Kailua Kona is the tourist hub of the Big Island and we enjoyed walking around this cute shops and historical sites. We ate some pretty good fish 'n chips at a restaurant with a great view of our boat. We also called our Uber girl, Gigi, and arranged for a Costco run and to pick up other supplies.

At anchor in rolly Kailua Kona.
The anchorage is well known for being one of the most consistently uncomfortable anchorage in the islands. We are pretty tolerant of rolly anchorages and were comfortable for the first four days. Then the wind and waves started coming from different directions and we soon learned why no one stays long in Kailua Bay. We decided to leave the next morning.

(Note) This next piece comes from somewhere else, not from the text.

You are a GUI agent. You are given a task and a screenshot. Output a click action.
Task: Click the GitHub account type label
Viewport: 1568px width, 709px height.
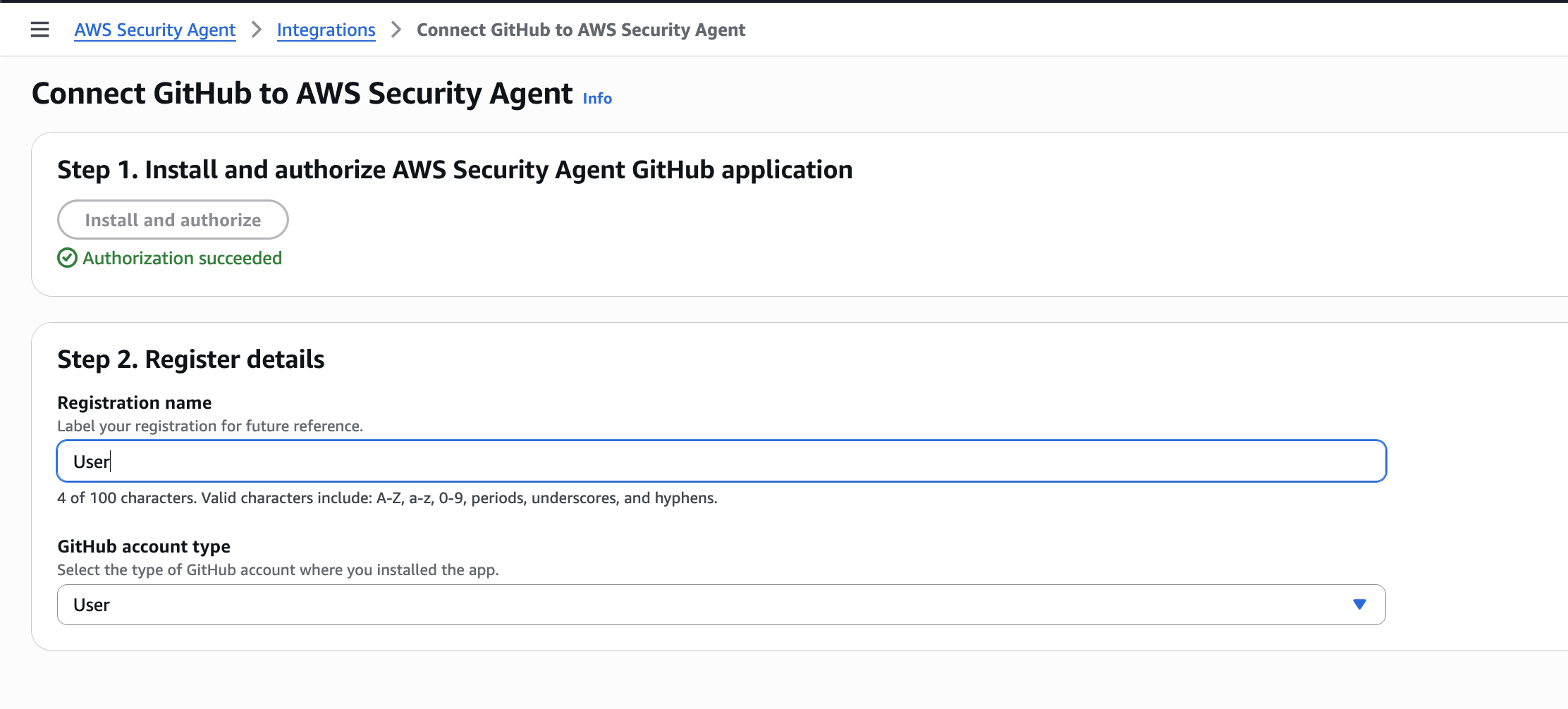point(144,546)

Alas, our charmed life turned against us. Our engine didn't want to work well. We messed with it all day and got it to function well enough that we could leave the next morning. It wasn't working perfectly, but we were able to get out of the harbor, put up our sails and head to Nishimura Bay, which is on the north end of the Big Island.

There we would wait for fair winds to cross the Alenuihaha Channel. This small bay had a rock wall and beautiful trees amid big lava rocks. Underwater was beautiful as well with plenty of coral and fish. We wished we had taken a picture but we didn't. The wind howled the two days we were anchored so we didn't dare go ashore or snorkel. We were safe in our little bay: while the water was calm in the anchorage, just outside we watched the white caps and big waves march by.

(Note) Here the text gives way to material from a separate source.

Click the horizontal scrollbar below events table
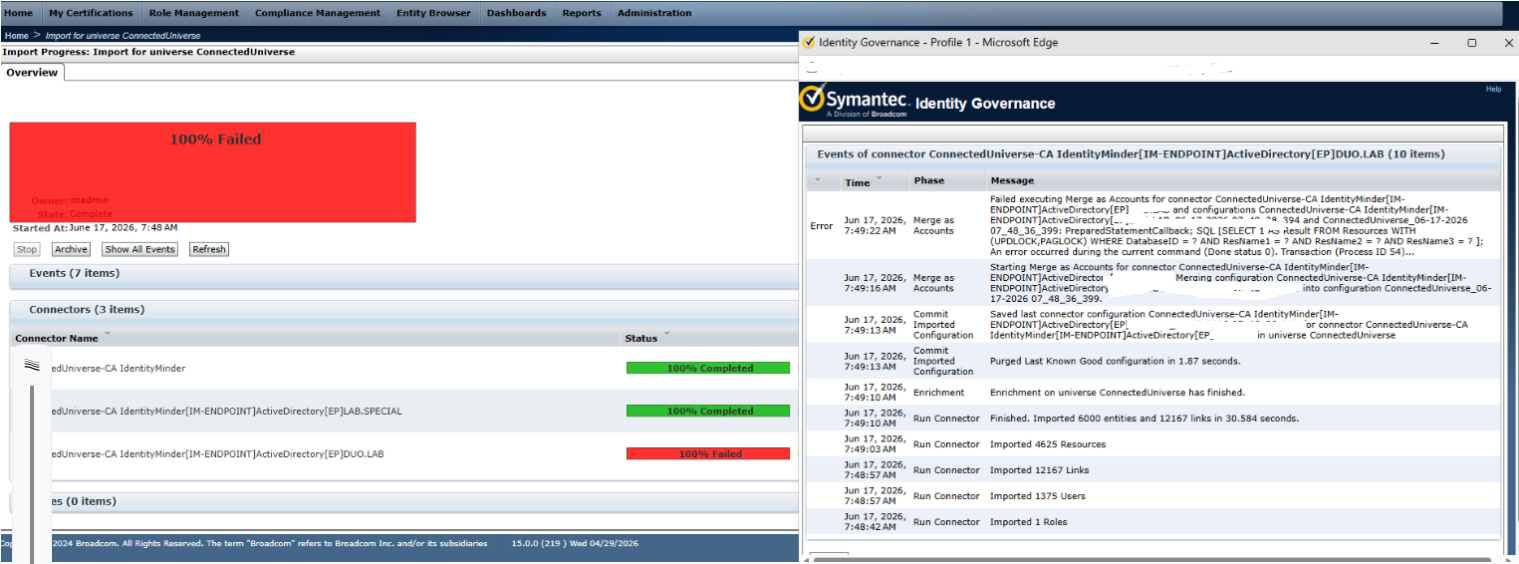Screen dimensions: 1519x564 pos(1150,560)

Short drying time in windy Honomalino Bay.
We finally met another cruising boat. They were a California couple who sailed their Hunter 45 sailboat to Hawaii four years ago. They now keep it in a Honolulu marina for most of the year while they are home in California and cruise the islands for a couple of months in the summer. They were headed to Hana on Maui. The day they left the winds looked wicked.

The U.S. Coast Guard warns the “channel is generally regarded as one of the most treacherous channels in the world because of strong winds and high seas.” The channel creates a venturi effect between two of the world's tallest mountains – on Maui, Haleakala and on Hawaii, Mauna Kea. The current generated by 2000 miles of trade winds is forced to funnel in between the two islands making for a strong current.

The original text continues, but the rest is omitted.